Installing the vagrant-chef-zero plugin, for example, is a real PITA because
the dependency resolution doesn't deal with a json dependency correctly
leading to it or chef zero failing to load unless you install them in a very
specific order.

On the other end of the spectrum, when you're writing a Vagrantfile it's
technically almost impossible to know what's going to happen when a user
starts it up because of all the hooks plugins can throw in, and you can't tell
Vagrant _not_ to load a plugin (which would be an incomplete solution anyways,
since I can't know what plugins or plugin versions will have bad
interactions).

I know you wrote vagrant, so you have a more inside perspective on this, but
as a user and occasional plugin writer, it feels like with a gemfile I can
specify a state of the world that's considerably _less_ screwed up than the
completely random world any given user's install of Vagrant might be.

------
peteridah
Vagrant is an awesome tool for CI. I have used it extensively with Jenkins to
provision environments, AWS deployments and Digital Ocean Servers.

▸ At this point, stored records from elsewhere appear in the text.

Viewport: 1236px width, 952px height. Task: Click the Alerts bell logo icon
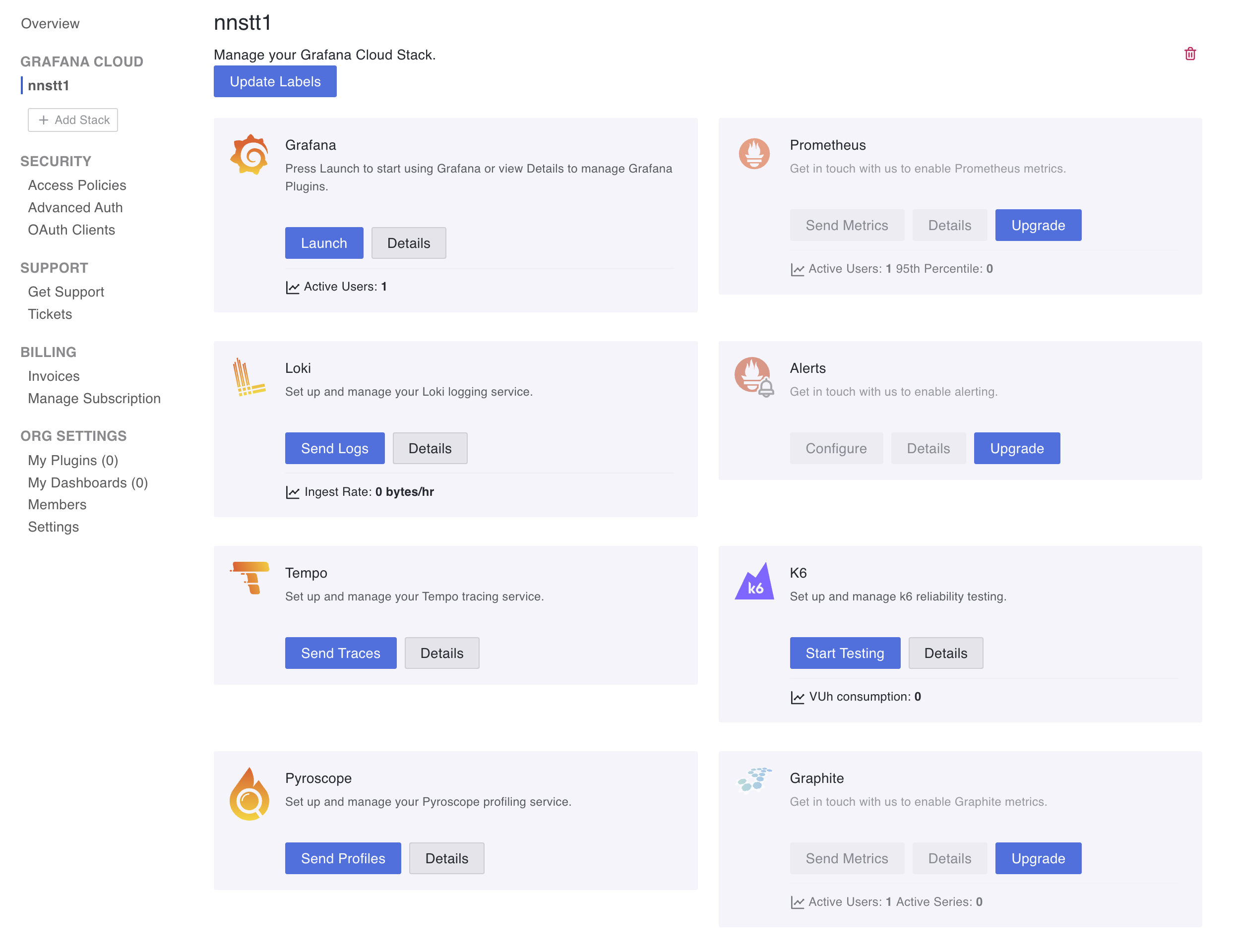click(754, 376)
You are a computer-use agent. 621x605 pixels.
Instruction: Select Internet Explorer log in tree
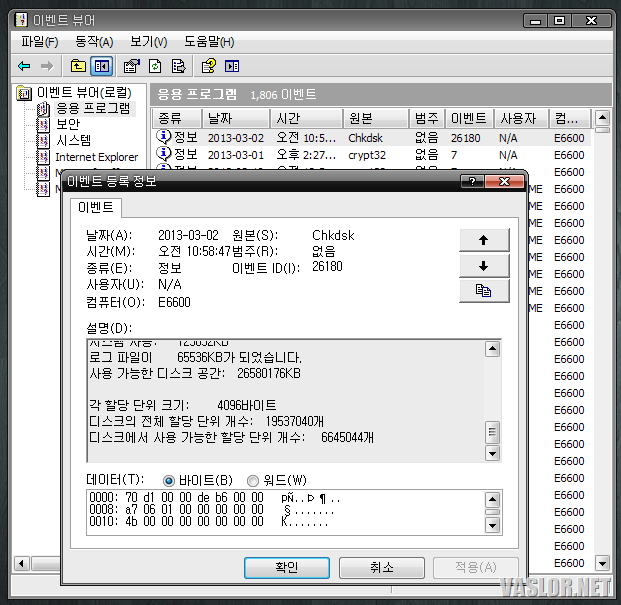[96, 157]
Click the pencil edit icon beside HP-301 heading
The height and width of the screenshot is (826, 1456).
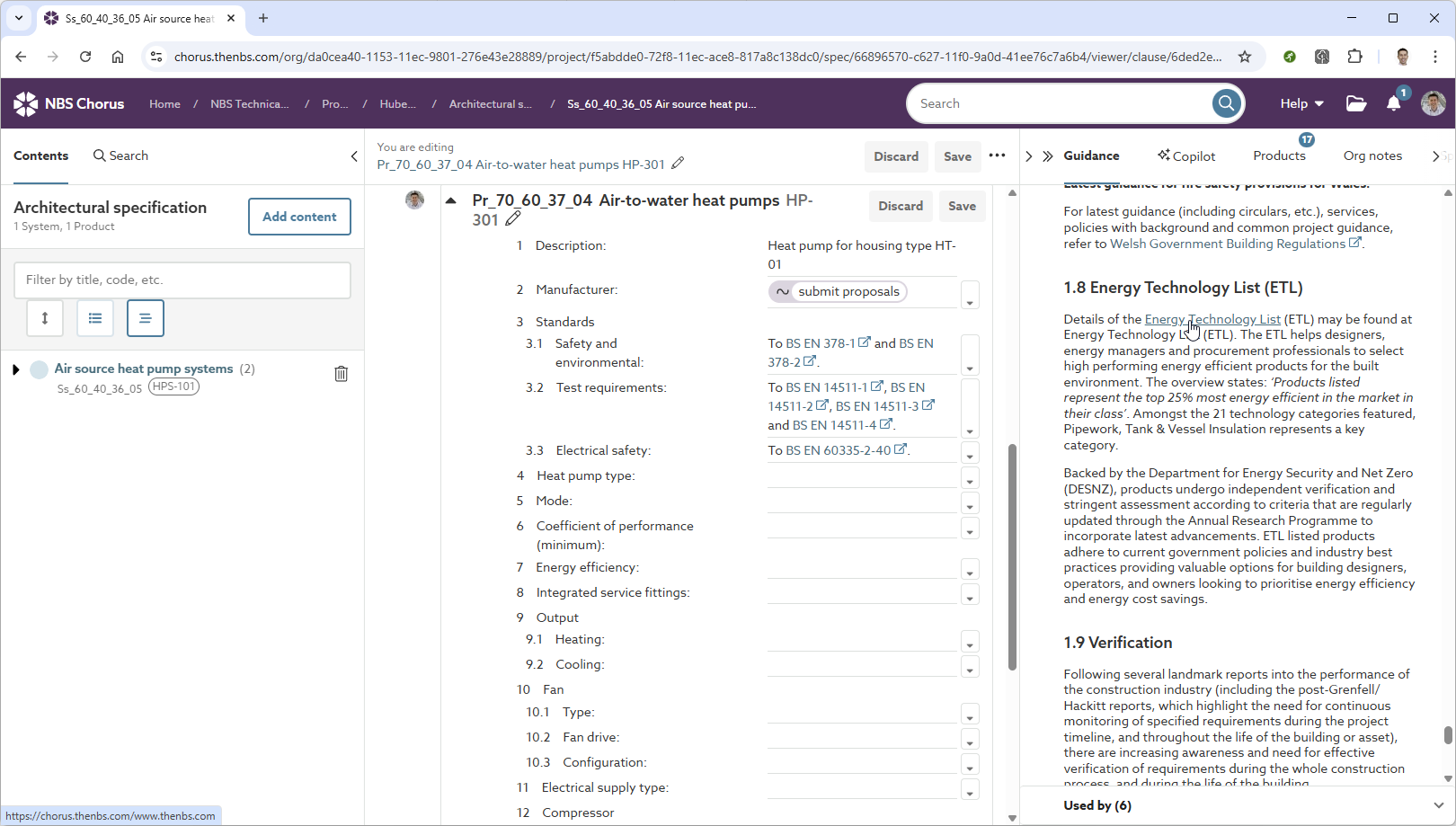point(513,219)
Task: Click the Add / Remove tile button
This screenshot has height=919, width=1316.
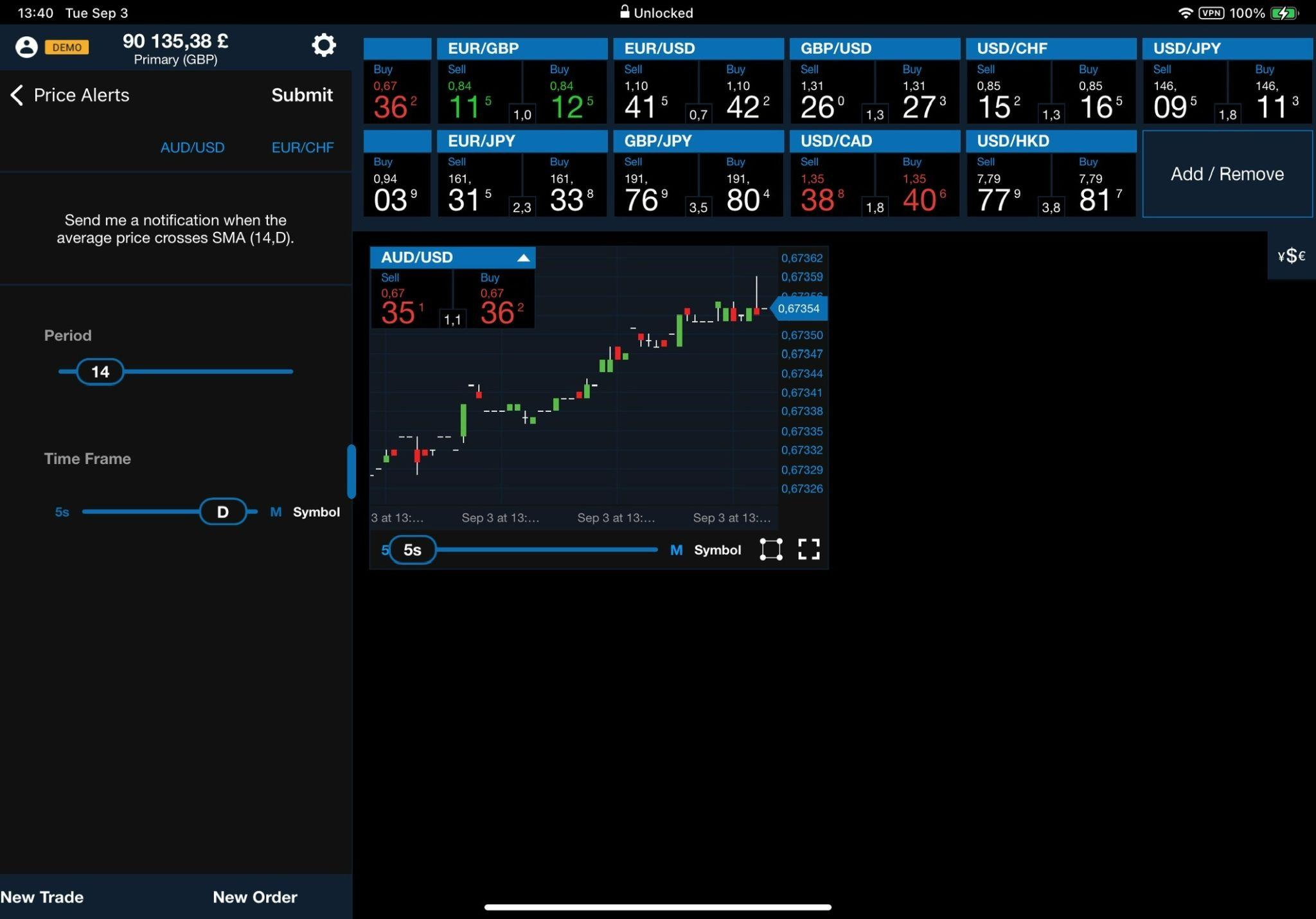Action: tap(1227, 174)
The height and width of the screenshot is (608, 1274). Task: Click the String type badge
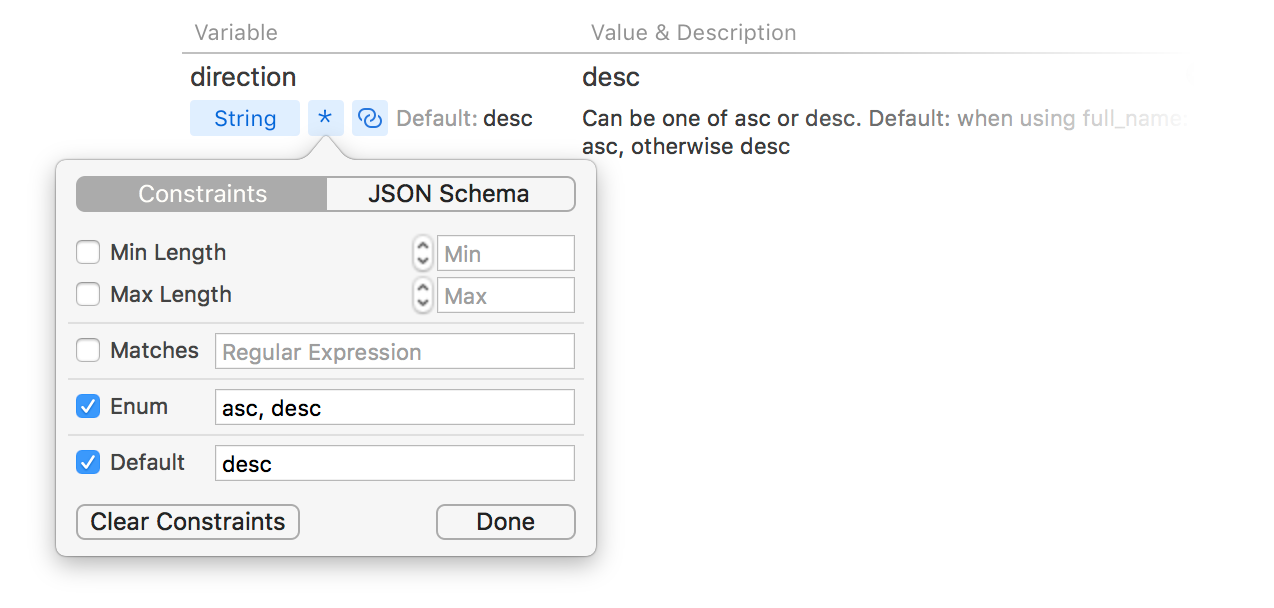pyautogui.click(x=244, y=118)
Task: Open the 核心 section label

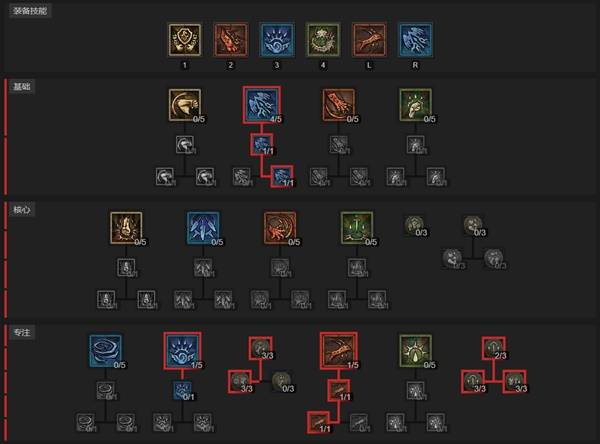Action: point(22,209)
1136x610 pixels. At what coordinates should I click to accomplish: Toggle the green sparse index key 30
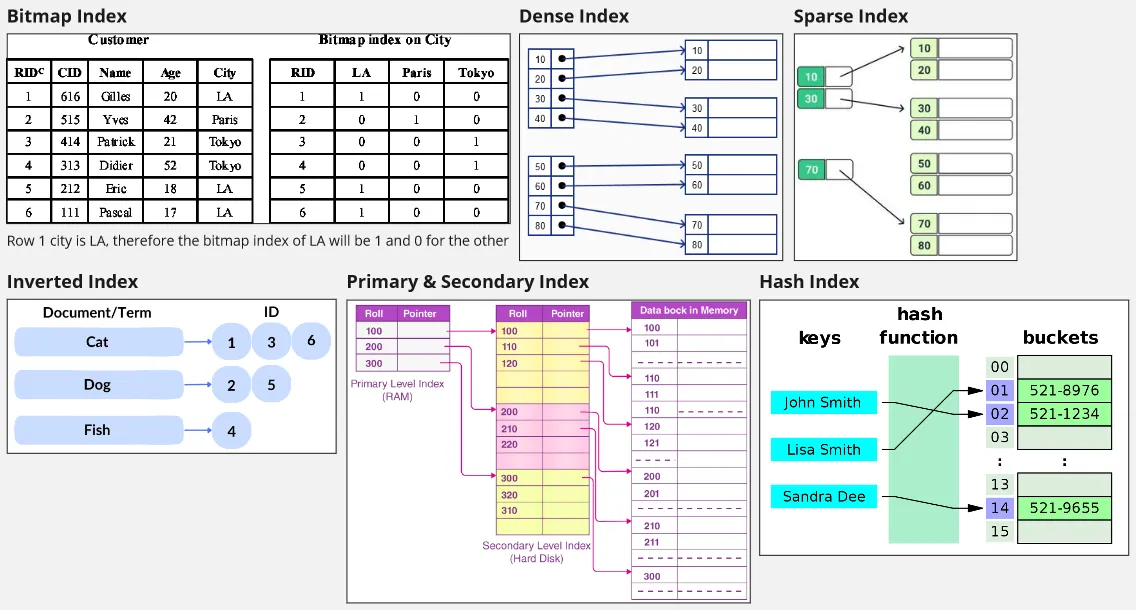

Recently I
have used vagrant to easily manage OSX 10.8 guests on vmware-fusion, as the
demand to provision environments for ios-related development is on the
increase. I am not aware of any other tool that makes this easier. Vagrant
RAWKS!

------
mradmin
So you can now enforce vagrant versions in your Vagrantfile, which is great,
but this is a new feature thus older versions of vagrant won't honour it...so
this feature is useless for me, at least for a while. I will continue to do
this:
[https://gist.github.com/badsyntax/7803472](https://gist.github.com/badsyntax/7803472)

------
fsargent
Vagrant 1.4 is now available by Brew Cask

[https://github.com/phinze/homebrew-
cask/pull/2027](https://github.com/phinze/homebrew-cask/pull/2027)

$ brew update

$ brew cask install vagrant

------
pezh0re
As someone who uses Vagrant for a ton of puppet testing, the part about the
Windows guests in 1.5 made me incredibly happy.

------
poseid
Anyone can give a short summary on what Docker adds/does different from server
automation, e.g. Chef provisioner?

------
yeukhon
The machine-readable output is interesting.

------
andyl
Docker provisioner - that's great. I could use Ansible to provision Docker
containers, but its nice to have a built-in option as well.